* **WORK INSTRUCTIONS**:
Reproduce the items verbatim, from the line containing "442x391 pixels." through the end of the items, inclusive. Omit the pictures.

[Stored data entries]
== == ==

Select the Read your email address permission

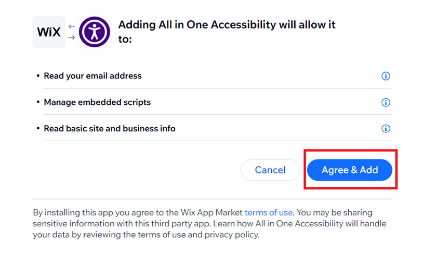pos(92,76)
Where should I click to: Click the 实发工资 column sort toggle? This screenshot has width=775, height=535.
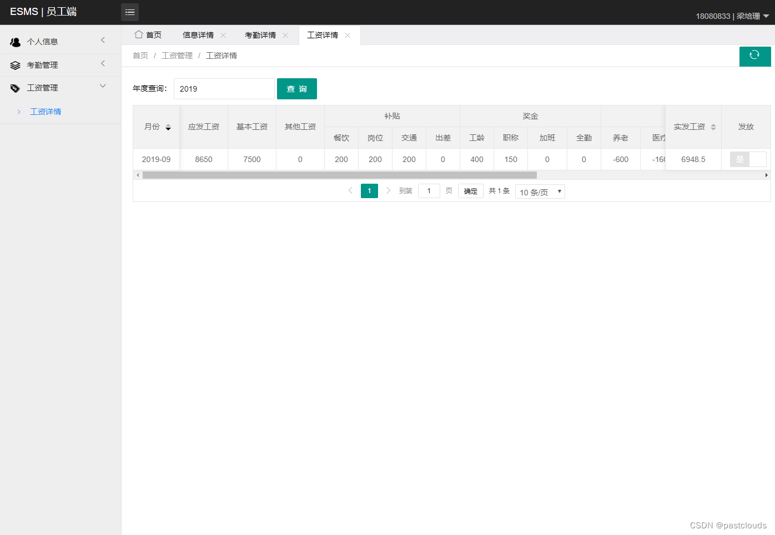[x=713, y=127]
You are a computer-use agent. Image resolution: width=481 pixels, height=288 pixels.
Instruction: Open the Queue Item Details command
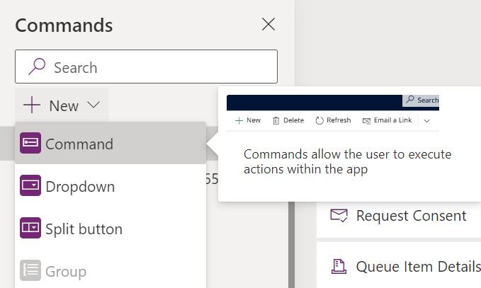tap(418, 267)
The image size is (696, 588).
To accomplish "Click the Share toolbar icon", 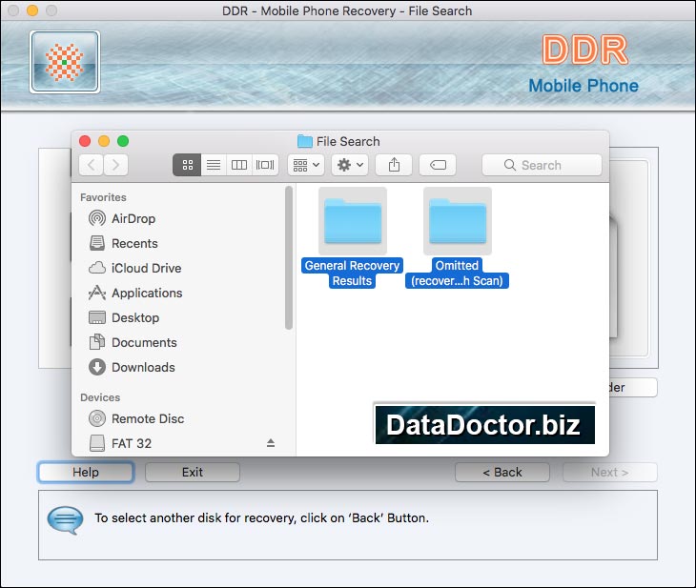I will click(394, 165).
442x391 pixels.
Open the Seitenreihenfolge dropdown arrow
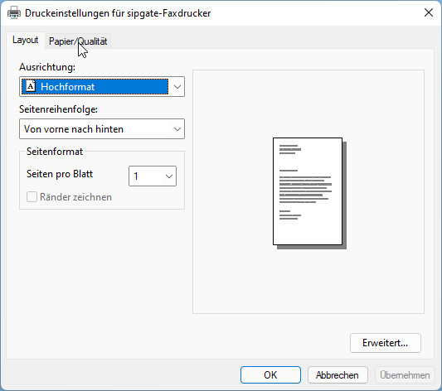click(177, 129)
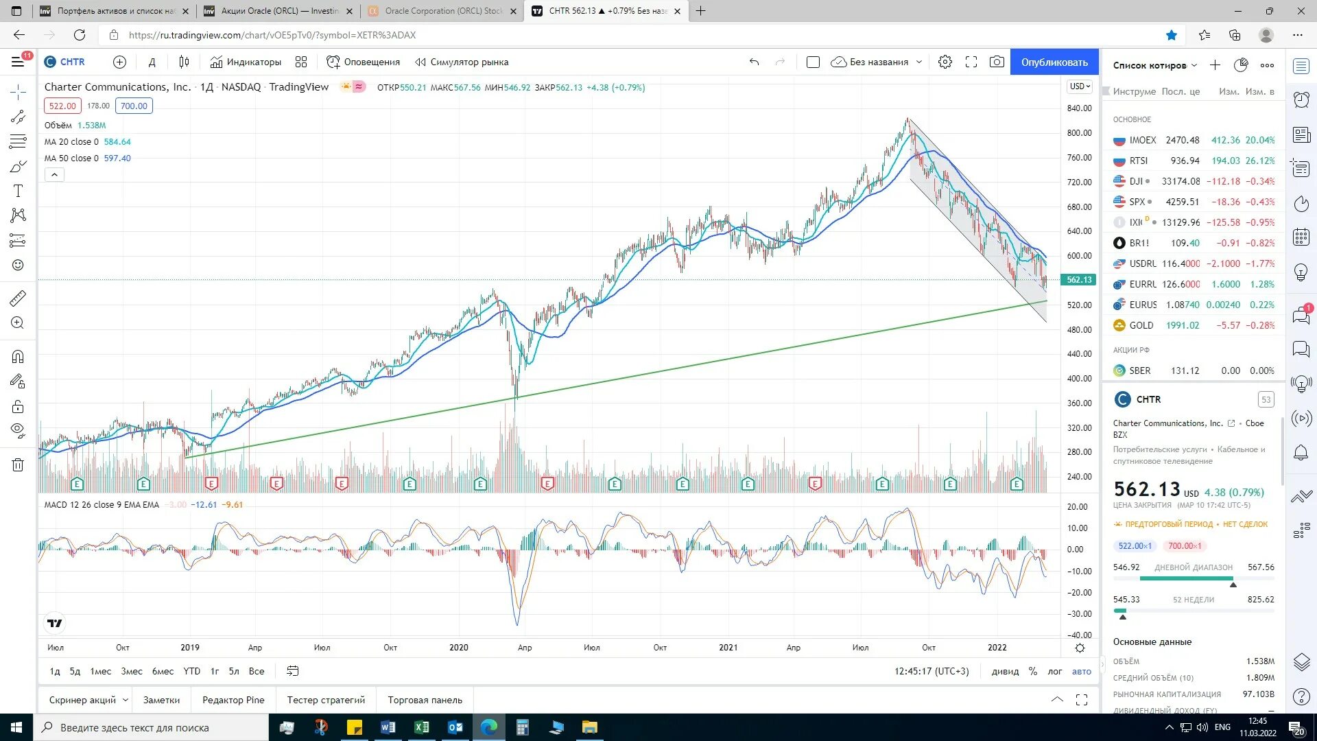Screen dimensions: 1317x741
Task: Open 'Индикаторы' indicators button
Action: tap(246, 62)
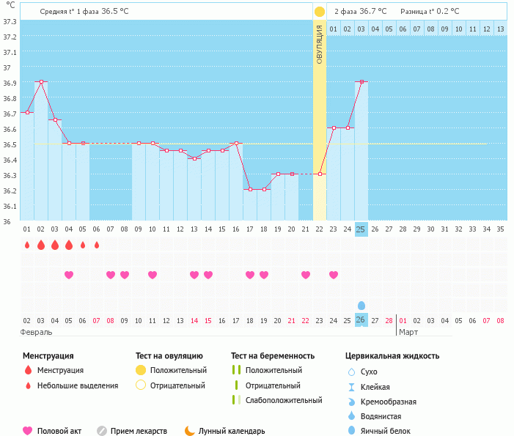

== == ==

* **SOLVED PROBLEM**:
442x391 pixels.
Open the Seitenreihenfolge dropdown arrow
click(177, 129)
Screen dimensions: 1317x741
Task: Open 'Индикаторы' indicators button
Action: tap(246, 62)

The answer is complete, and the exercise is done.